• **Directions**
The answer must consist solely of the lines from the opening line of the entries through the line with "Given: Select Atom in the app list", transcribed exactly and without any pictures.

• **Task inputs**
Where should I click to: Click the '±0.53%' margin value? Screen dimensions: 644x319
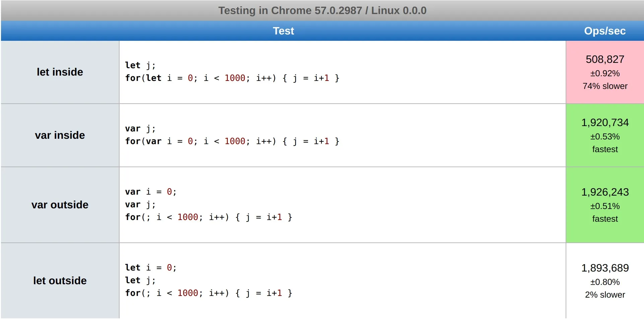pyautogui.click(x=605, y=136)
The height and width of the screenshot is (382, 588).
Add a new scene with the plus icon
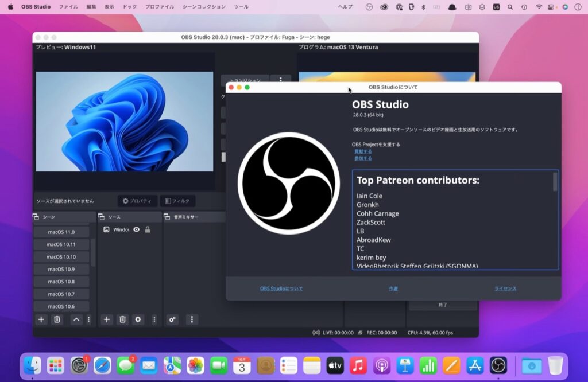click(41, 320)
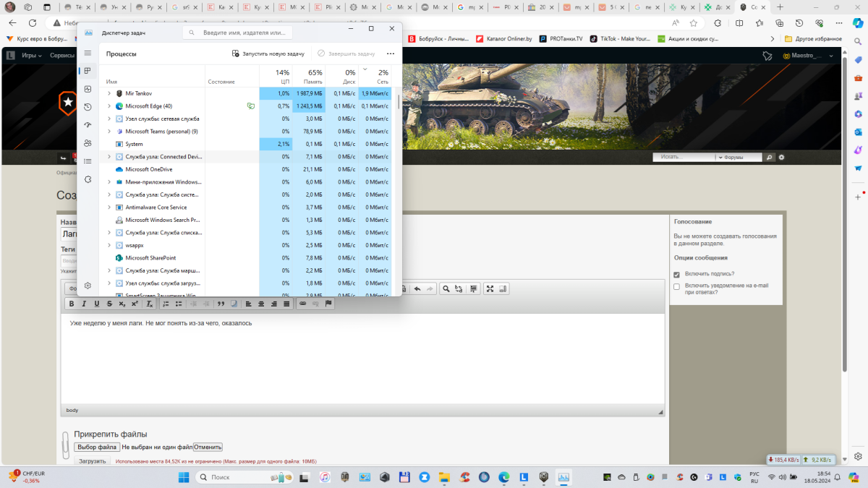Toggle the 'Включить подпись?' checkbox
Screen dimensions: 868x488
coord(676,275)
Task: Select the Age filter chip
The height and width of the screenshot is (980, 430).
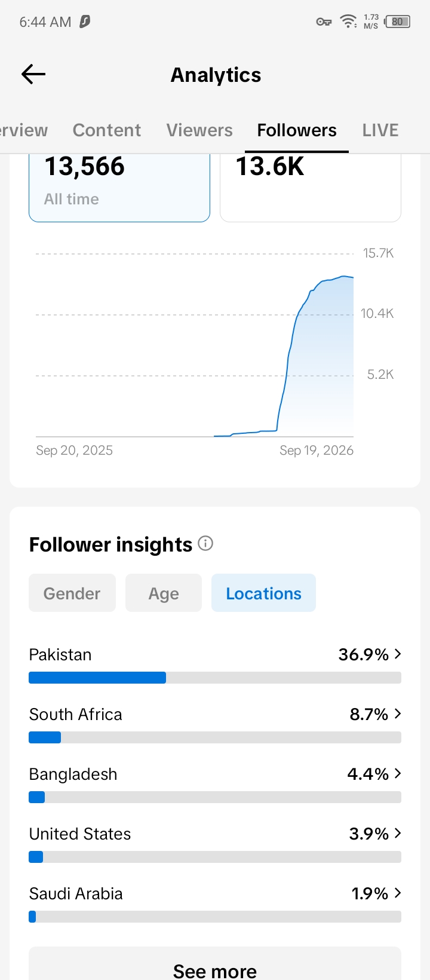Action: point(164,593)
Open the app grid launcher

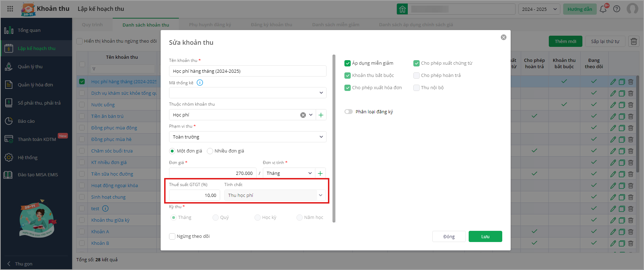pyautogui.click(x=10, y=9)
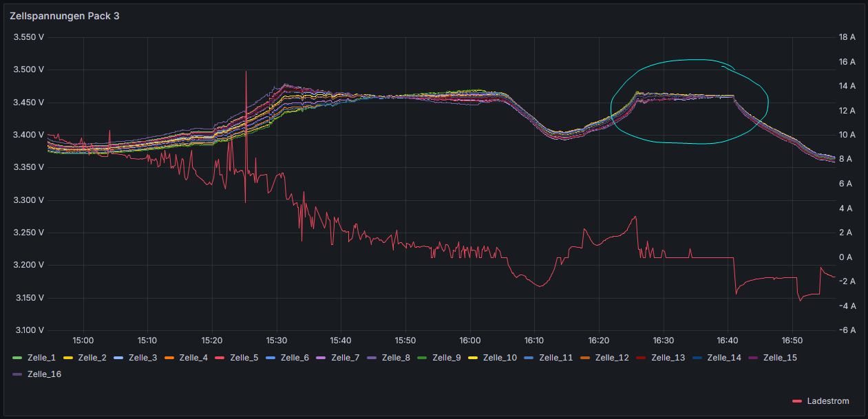
Task: Select the Zelle_14 legend entry
Action: tap(724, 358)
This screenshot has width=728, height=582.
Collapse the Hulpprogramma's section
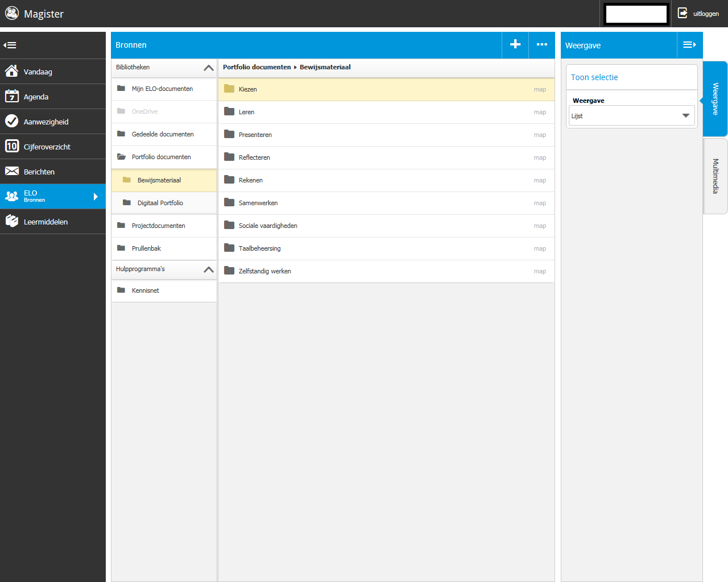pyautogui.click(x=209, y=269)
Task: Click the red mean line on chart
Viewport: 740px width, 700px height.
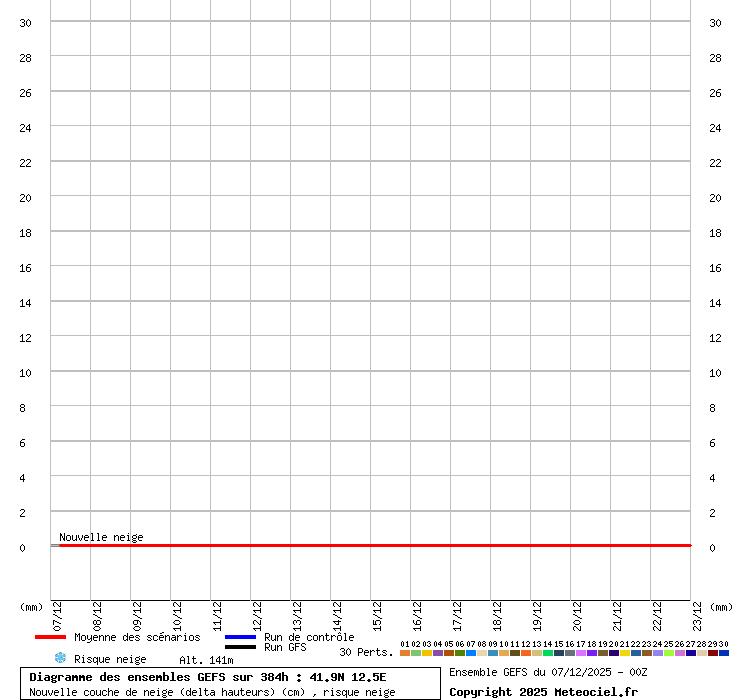Action: [x=370, y=545]
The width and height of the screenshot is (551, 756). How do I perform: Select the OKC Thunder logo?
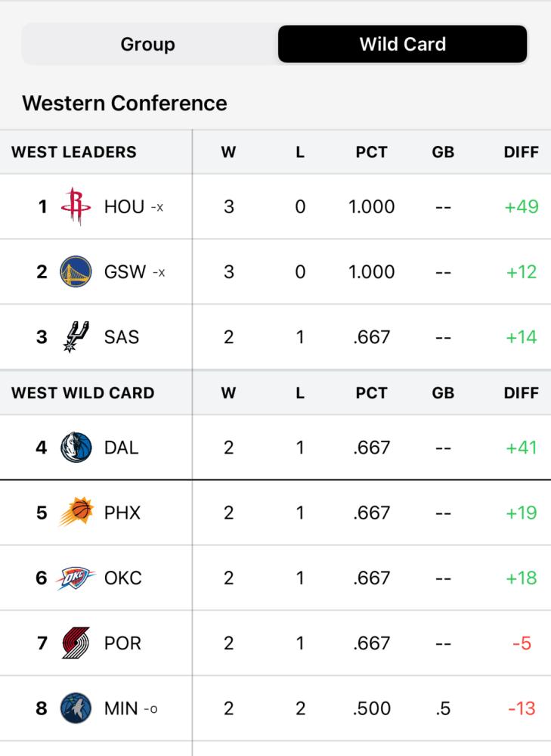[x=76, y=578]
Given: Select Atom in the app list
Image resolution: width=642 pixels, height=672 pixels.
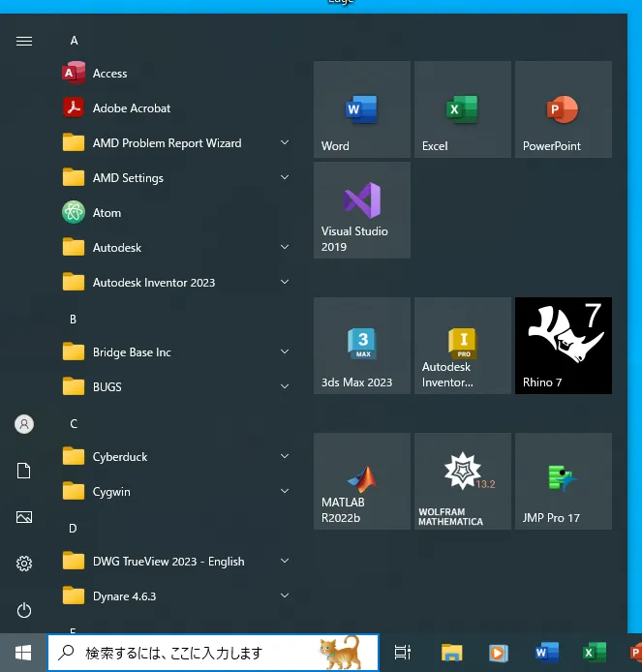Looking at the screenshot, I should [107, 213].
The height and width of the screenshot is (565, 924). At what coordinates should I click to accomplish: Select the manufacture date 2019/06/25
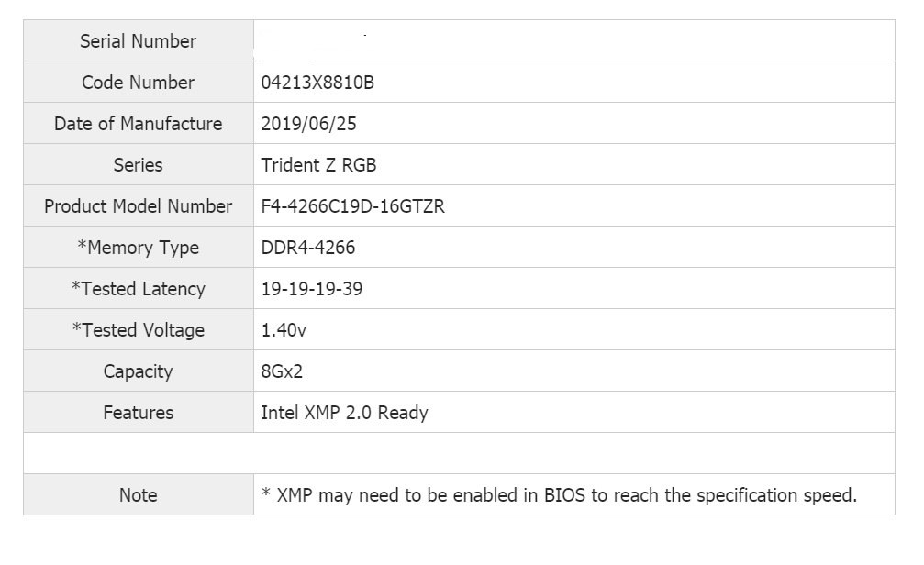[x=312, y=124]
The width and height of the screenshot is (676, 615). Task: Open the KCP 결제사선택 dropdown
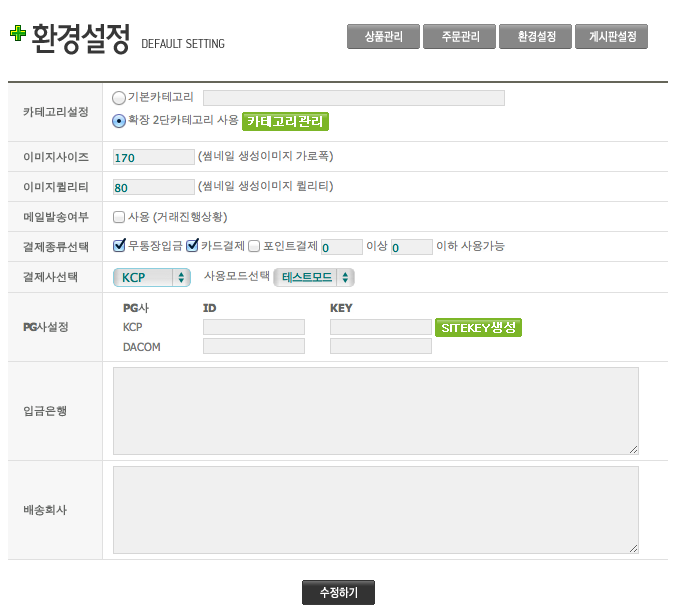(152, 277)
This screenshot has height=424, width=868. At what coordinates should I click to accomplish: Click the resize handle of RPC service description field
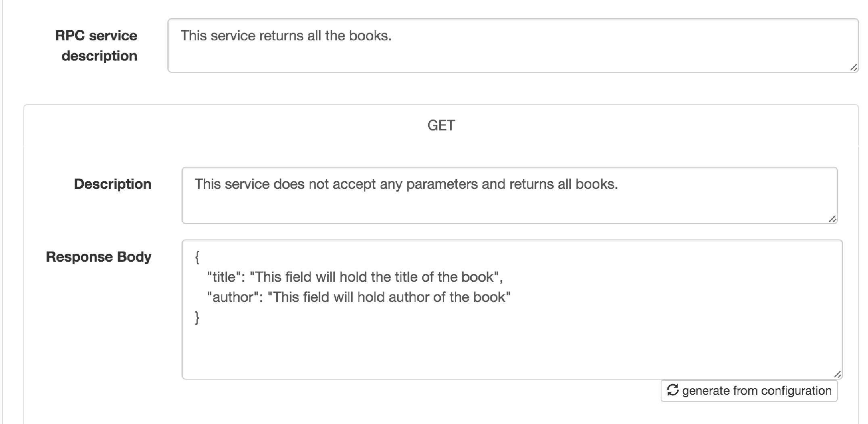click(x=853, y=67)
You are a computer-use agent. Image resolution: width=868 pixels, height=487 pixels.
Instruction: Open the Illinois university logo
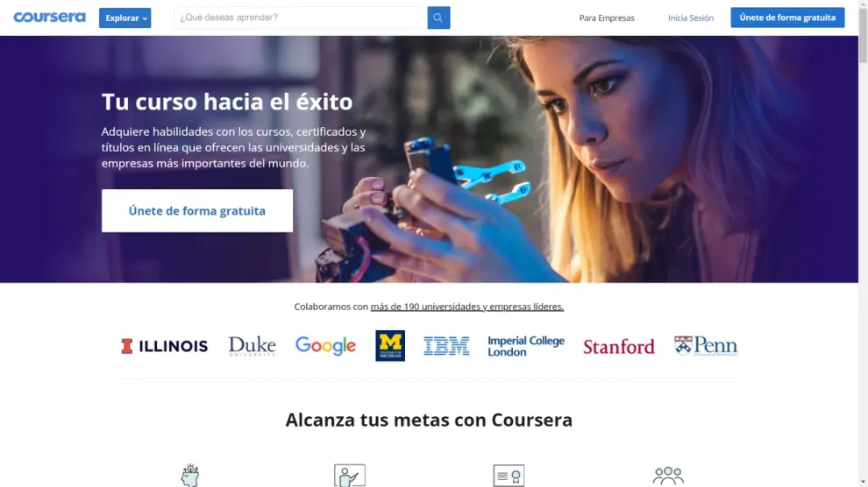pyautogui.click(x=165, y=346)
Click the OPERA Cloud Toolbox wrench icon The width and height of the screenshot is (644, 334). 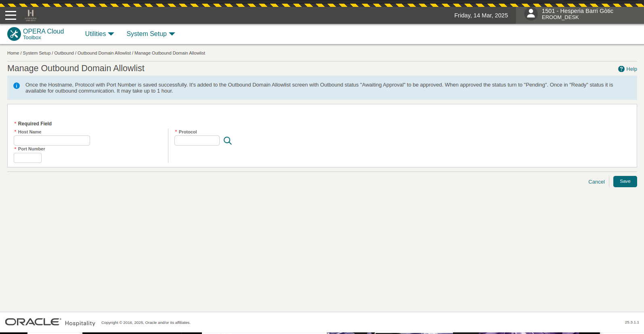click(x=14, y=34)
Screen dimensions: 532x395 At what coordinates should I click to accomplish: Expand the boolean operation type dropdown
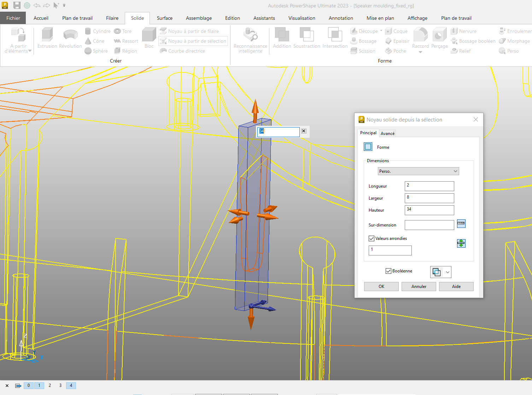[x=448, y=272]
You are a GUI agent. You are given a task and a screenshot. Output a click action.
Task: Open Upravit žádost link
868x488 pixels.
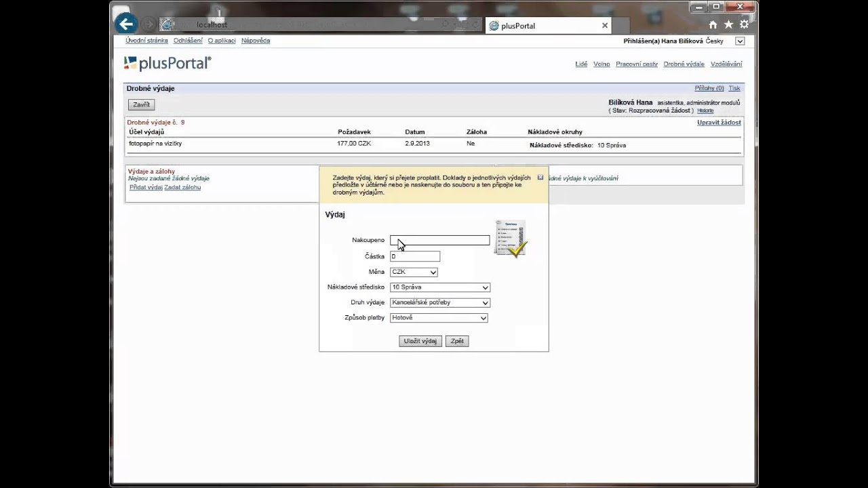(719, 123)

• **Result of this exercise**
Where should I click to: Click the '±0.53%' margin value? Screen dimensions: 644x319
pyautogui.click(x=605, y=136)
The height and width of the screenshot is (382, 588).
Add a new scene with the plus icon
click(41, 320)
Toggle the 'Включить подпись?' checkbox
Screen dimensions: 868x488
coord(676,275)
Task: Select the Age filter chip
The height and width of the screenshot is (980, 430).
Action: point(164,593)
Open the app grid launcher

pyautogui.click(x=10, y=9)
Task: Select the Zelle_14 legend entry
Action: tap(724, 358)
This screenshot has width=728, height=582.
Collapse the Hulpprogramma's section
pyautogui.click(x=209, y=269)
Task: Click the red mean line on chart
Viewport: 740px width, 700px height.
Action: [x=370, y=545]
The width and height of the screenshot is (551, 756). How do I perform: Select the OKC Thunder logo?
[x=76, y=578]
Given: Select Atom in the app list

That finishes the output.